政変とは言いましたが表面的な混乱は発生していないとのことです。
商人の動きもいつも通りですし、軍が集結したという情報もありません。
ただ、騎士団の動きが活発になっていると」
騎士団ね。
「それはララエ公国の騎士団ですね?」
「そうです。
それもひとつだけではなく、公国を構成する諸領の騎士団のほぼすべてですね。
大規模な動きが見られたり、予備役の招集が始まっているとの噂もあります」
俺は思わず手を上げた。
「ちょっとお聞きしてもいいでしょうか」
「もちろんです。
でもヤジマ大使閣下。
敬語はお使いにならないで下さい」
セルミナさんに叱られてしまった。
「気をつけます。
ところで私はよく知らないのですが、ララエ公国の騎士団は統合されているのですか?」
ソラージュは中央集権制の騎士団だったけど、エラ王国は各領地ごとに独立している。
ララエもそうだと思っていたけど、今の話だと全部が一斉に動いたみたいだぞ。
「そういうわけではないのですが……。
簡単にご説明させて頂きますと、ララエ公国は一種の連邦制国家です。
そもそも「公国」と名乗っているのは絶対王制や帝制ではないためで、従って国王や皇帝といった存在はおられません。
その代わりに大公と名乗る各領地の指導者が集まり、合議制の大公会議を通じて公国全体を支配するという形をとっております」
へえ。
王様がいないのか。
またまた中世にはそぐわない制度が出てきた。
江戸時代じゃなかったっけ。
あ、でも高校の世界史で習ったような気がするな。
地球でも中世から近代にかけてずっと封建制度が続いていたわけじゃなくて、色々な政治形態が試行錯誤されたらしい。

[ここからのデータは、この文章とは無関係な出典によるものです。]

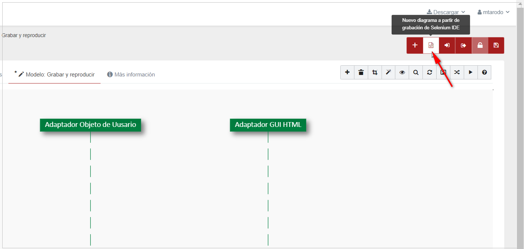524x249 pixels.
Task: Open the Descargar dropdown menu
Action: [446, 12]
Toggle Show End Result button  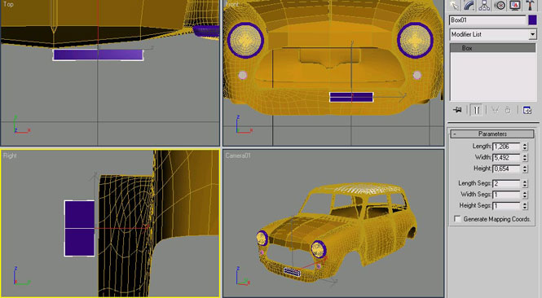[476, 110]
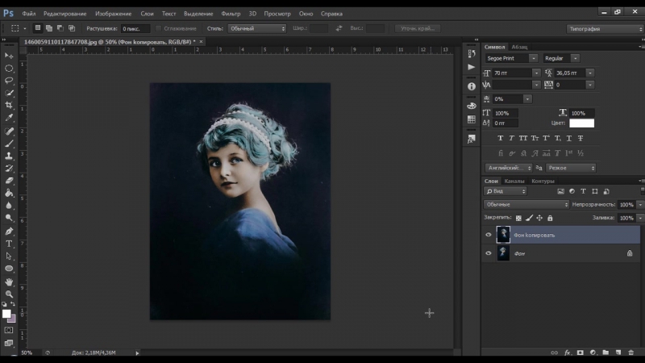Image resolution: width=645 pixels, height=363 pixels.
Task: Choose the Hand tool
Action: 9,282
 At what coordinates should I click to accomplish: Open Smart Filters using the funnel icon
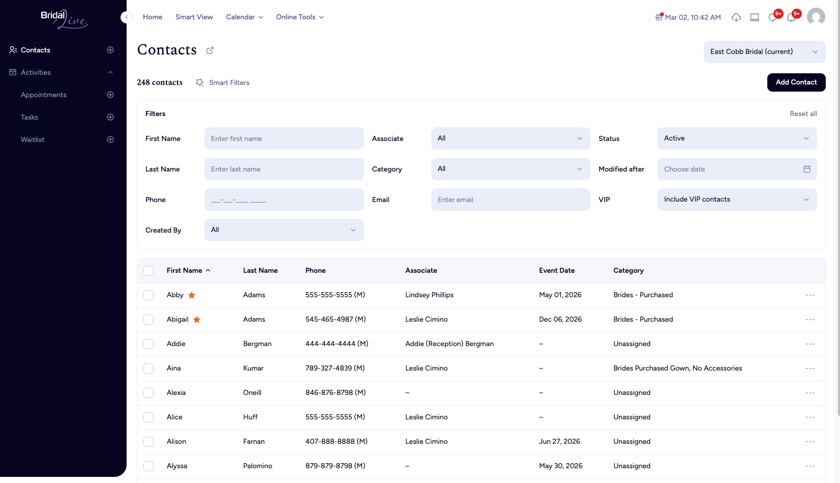(199, 82)
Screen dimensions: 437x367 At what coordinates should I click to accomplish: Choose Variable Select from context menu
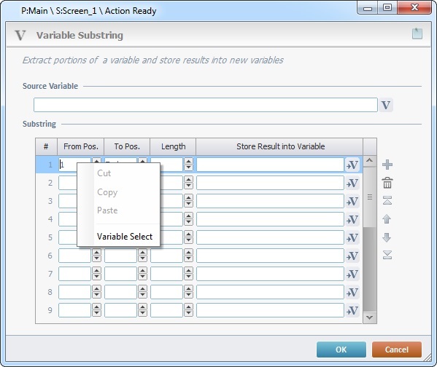coord(125,237)
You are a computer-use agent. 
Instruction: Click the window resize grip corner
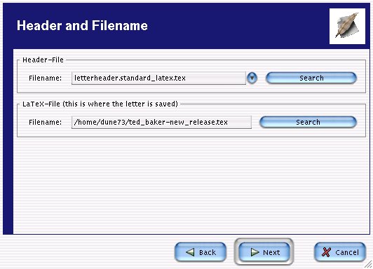point(369,264)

ベネツィアみたいに商人が合議制で国家運営していたり、宗教指導者が政治まで全部やっていた所もあったと教えられたっけ。
今でもイスラム教国家ってあるもんね。
政教分離していても、宗教指導者が大統領より強い権限持っていたりすることもあるとか。
民主主義や共産主義もそのごった煮の中から出てきたわけで、理論的にはどんな形態の国があっても不思議じゃないわけだ。
でもこっちの世界では魔素翻訳があるから、それに従った進化を遂げているはずだけど。
「ララエ公国の国権はその大公会議が持ちますが、国家元首といったものはおらず、すべて合議制で動きます。
つまり、ララエ公国を構成する各領地はその指導者会議の決定に従って統治されているわけですね。
もちろん各領地ごとに騎士団や軍は独立しておりますが、国家規模の問題が発生した時は全体が一度に動くことになります」
そうか。
それで「政変に近い状態」という表現になったと。
確かに、国の領地全部の騎士団が一度に動き出したということは国家規模の何かが起こったことになる。
そんなの、革命とか反乱とかそういうレベルしか考えにくいもんね。
でも、だったらどうして俺を呼ぶの?
関係ないでしょう。
「ひとつ考えられるのは、野生動物関係という事かの」
カールさんが言った。
「野生動物ですか」
「現時点ではマコト殿とララエ公国は何の関係もないじゃろう。
それに、動いているのは騎士団じゃ。
ララエでの騎士団の仕事も魔王対策が含まれるが、マコト殿と魔王は無関係じゃからな」
「それで野生動物と?」
「可能性の問題じゃよ」
カールさんはそこで切ったが、確かにそのくらいしか思い当たらないな。
でも繰り返すけど何で俺が呼ばれなきゃならないんだ?
ララエ公国にいる野生動物なんか、会ったこともないのに。
「野生動物は人間の国や国境に関係なく分布していますからね。
情報は驚くほど早く伝わります。
アレスト興業舎が調査した所では、定期的な野生動物会議以外にも非公式な情報伝達経路が複数存在しているようで」
フォムさんはこないだまでアレスト興業舎にいたんだっけ。
何やってるのやら。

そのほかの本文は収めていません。